== YOUR GOAL ==
Format the material as a Markdown table with the columns "Row" and "Material line," running from the line that contains "Task: Click the Outlook Web App logo" through the end of the material, both ends included. Number each row and leave out blank lines.
::::::
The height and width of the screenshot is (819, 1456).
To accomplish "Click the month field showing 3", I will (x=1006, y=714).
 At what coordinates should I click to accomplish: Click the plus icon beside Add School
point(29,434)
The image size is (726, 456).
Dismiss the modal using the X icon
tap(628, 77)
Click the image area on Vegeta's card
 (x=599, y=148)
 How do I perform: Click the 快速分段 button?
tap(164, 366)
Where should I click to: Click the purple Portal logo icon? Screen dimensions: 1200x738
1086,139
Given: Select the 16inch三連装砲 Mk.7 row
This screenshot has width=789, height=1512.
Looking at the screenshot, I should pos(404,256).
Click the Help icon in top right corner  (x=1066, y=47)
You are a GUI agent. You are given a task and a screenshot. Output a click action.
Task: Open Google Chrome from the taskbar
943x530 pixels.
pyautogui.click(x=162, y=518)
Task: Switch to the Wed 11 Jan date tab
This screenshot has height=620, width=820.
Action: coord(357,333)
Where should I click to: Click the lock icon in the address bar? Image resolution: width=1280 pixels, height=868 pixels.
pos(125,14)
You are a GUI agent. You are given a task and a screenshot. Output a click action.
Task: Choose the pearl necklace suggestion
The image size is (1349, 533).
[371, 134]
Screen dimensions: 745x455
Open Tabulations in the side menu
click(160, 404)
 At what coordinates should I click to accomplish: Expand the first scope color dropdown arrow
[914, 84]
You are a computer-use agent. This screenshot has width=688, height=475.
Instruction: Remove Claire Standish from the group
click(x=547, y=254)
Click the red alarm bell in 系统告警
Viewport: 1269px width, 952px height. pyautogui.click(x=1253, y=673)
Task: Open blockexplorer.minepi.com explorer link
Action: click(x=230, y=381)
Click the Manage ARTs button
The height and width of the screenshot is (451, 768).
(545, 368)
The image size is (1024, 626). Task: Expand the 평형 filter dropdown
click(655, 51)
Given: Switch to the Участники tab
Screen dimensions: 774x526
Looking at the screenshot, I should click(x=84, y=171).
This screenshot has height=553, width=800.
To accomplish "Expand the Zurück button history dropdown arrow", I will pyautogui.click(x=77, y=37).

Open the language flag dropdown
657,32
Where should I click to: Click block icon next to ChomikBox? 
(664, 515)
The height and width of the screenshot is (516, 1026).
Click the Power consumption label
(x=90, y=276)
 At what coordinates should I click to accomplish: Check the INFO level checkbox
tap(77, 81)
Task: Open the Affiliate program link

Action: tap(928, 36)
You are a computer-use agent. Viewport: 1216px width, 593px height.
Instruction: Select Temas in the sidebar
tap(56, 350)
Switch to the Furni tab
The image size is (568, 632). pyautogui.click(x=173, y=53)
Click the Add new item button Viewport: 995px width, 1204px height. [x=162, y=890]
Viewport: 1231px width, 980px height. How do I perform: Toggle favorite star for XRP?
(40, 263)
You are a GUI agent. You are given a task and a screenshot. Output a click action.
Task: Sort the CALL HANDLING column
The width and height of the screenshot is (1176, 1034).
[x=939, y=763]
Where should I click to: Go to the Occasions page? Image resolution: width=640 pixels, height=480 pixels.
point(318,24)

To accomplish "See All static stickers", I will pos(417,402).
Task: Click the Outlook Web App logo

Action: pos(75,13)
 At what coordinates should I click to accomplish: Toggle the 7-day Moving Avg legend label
::::::
== FINAL RESULT ==
| Row | Material line |
|---|---|
| 1 | Task: Click the Outlook Web App logo |
| 2 | Action: pos(75,13) |
| 3 |  At what coordinates should I click to accomplish: Toggle the 7-day Moving Avg legend label |